On Sun, Aug 14, 2011 at 04:01:53PM -0400, Jeff Buchbinder wrote:
> I've been working on an "API" patch, where certain functionality is
> exposed over the stats HTTP service. The "fork" where I have been
> working on this is available here:
> 
> https://github.com/jbuchbinder/haproxy
> 
> The full patch (which I imported from my old working tree) is here, if
> you want to see just the changes:
> 
> https://github.com/jbuchbinder/haproxy/commit/0f924468977fc71f2530837e3e44cf47fc00fd0f
> 
> Documentation is available here:
> 
> https://github.com/jbuchbinder/haproxy/blob/master/README.API
> 
> It was recently suggested that I attempt to get this patch included
> upstream.

Well, you apparently did a nice amount of work. I'm not opposed to an API
(after all, we've developped one at Exceliance too), but we need to respect
a certain amount of basic component behaviour rules. An API will never do
more than what the component itself is able to do, it's just a convenient
(or sometimes at least a different) way of making it do something it is
able to do.

If you look at how other load balancers work (and most network equipments
too BTW), you generally have multiple interaction levels between the user
and the internal state :

  - monitoring : the user wants to check the current state of the product ;
  - stats : the user wants to check some stats that were aggregated over
    a period, sometimes since last clear or last reboot. Those generally
    are counters ;
  - operational status : the user wants to temporarily change something
    for the current running session, because this can help him make some
    other operations more transparent or better resist an unexpected
    condition (eg: imbalanced servers after a failure).
  - configuration status : the user wants a change to be performed and
    kept until a new configuration change undoes it.

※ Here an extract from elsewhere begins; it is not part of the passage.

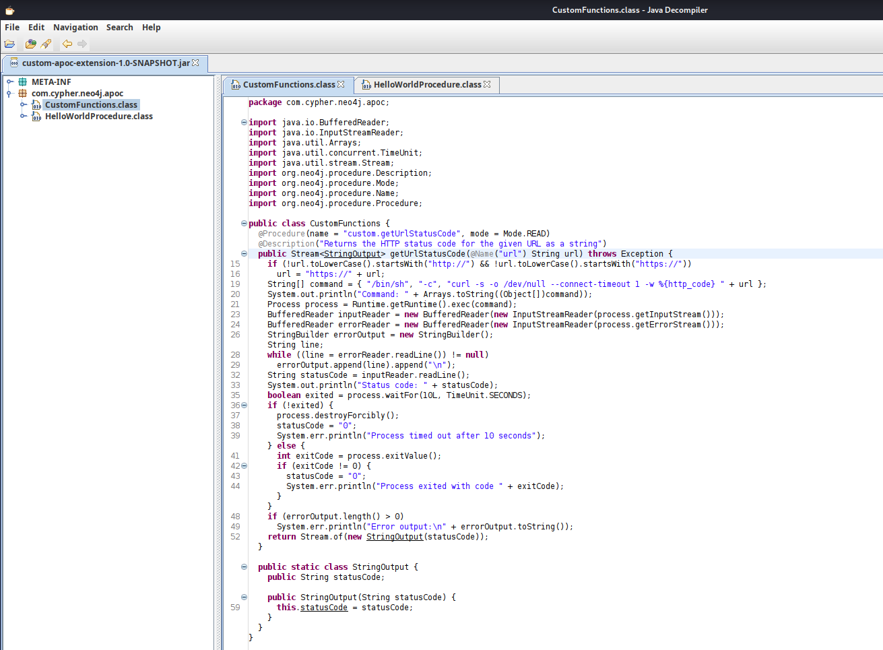The image size is (883, 650).
Task: Close the HelloWorldProcedure.class editor tab
Action: point(487,84)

For quite some time, monitoring and stats have been available under various
forms (http or unix socket). Recently, a few operational status changes were
brought first on the unix socket and later on the web page. Those are still
limited (enable/disable of a server, clear a table entry, change a server's
weight) and even more limited for the web access. Still that starts to fit
some usages.

All of these accesses are performed for the currently running session. This
means that if you restart the process, everything is lost, quite similarly
as what you get if you reboot your router while you temporarily killed a
BGP session or shut a port. And this is expected, you want those changes
to be temporary because they're made in the process of something else.

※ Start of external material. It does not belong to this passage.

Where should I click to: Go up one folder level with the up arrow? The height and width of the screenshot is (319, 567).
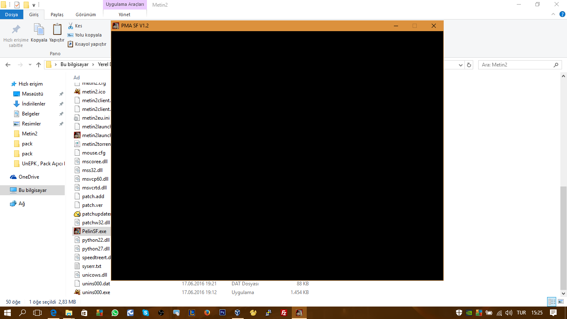[x=38, y=64]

The configuration status has a very different usage pattern : the change
that is performed must absolutely meet two important requirements :
  - the changes that are performed must be kept across a restart ;
  - what is performed must have the same effect after the restart that
    it had during the hot change.

The first one is crucial : if your process dies and is restarted by a
monitoring tool without the user knowing it, all changes are lost and
nobody knows. Also, the process would restart with an old invalid config
which does not match what was running before the restart, until someone
pushes the changes again (provided someone is able to determine the diff
between what's in the file at the moment of restart and what was running
before it). Worse, some orthogonal changes may be performed live and in
the config file, making the addition of both incompatible. For instance,
you would add a server on the live API and in parallel, someone would
add the cookie from the config as well as to all other servers. If after
a restart you re-apply the same changes, you'll get a wrong config with
the last added server which does not have any cookie.

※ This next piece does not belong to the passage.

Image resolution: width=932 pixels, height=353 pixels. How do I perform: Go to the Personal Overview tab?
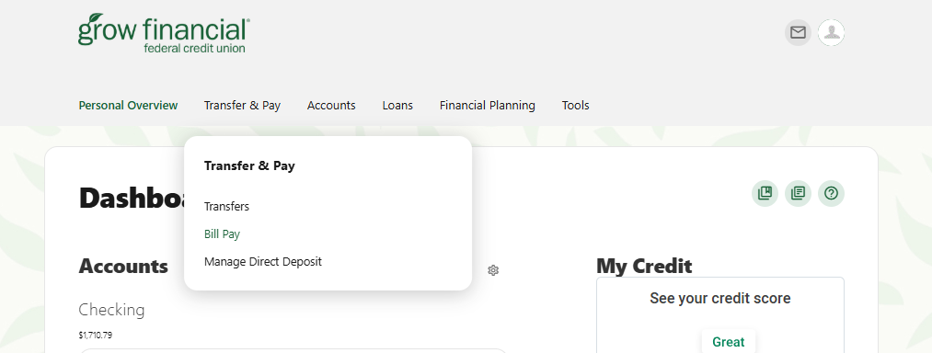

  => This means that you need your file-based config to always be in
     sync with the API changes. There is no reliable way of doing so
     in any component if the changes are applied at two distinct
     places at the same time !

The second point is important too : even if we assume that you find a way
to more-or-less ensure that your config file gets the equivalent changes
and is up to date, you must absolutely ensure that what is there will work
upon a restart and will exhibit the exact same behaviour.

There are a large number of issues that can arise from performing changes
in a different order than what is done at once upon start-up. Most people
who had to deal with Alteon LBs for instance, know that sometimes something
does not behave as expected after a change and a reboot fixes the issue
(eg: renumbering a large number of filters, or changing health checking
methods). And there's nothing really wrong with that, it's just that the
problem by itself is complex. On unix-like systems, many of us have already
been hit by an issue involving two services bound to the same port, one on
the real IP and the other one bound to 0.0.0.0. If you bind 0.0.0.0 first,
on most systems both may bind, while the reverse is not allowed. Back to
our API case, imagine you have two frontends declared this way :

   frontend f1
        bind 1.2.3.4:8888

   frontend f2
        bind 3.4.5.6:8080

You first change the IP of the second one to become 0.0.0.0:8080. It's fine,
the change is accepted. Now you change the second one's port to become 8080.
It's fine too, the address is more precise than 0.0.0.0, the change is
accepted. You perform the same change in parallel to your file-based config :

   frontend f1
        bind 1.2.3.4:8080

   frontend f2
        bind 0.0.0.0:8080

One saturday evening you get a power hicup and your server reboots. Haproxy
will complain that frontend f2 cannot bind : "Address already in use".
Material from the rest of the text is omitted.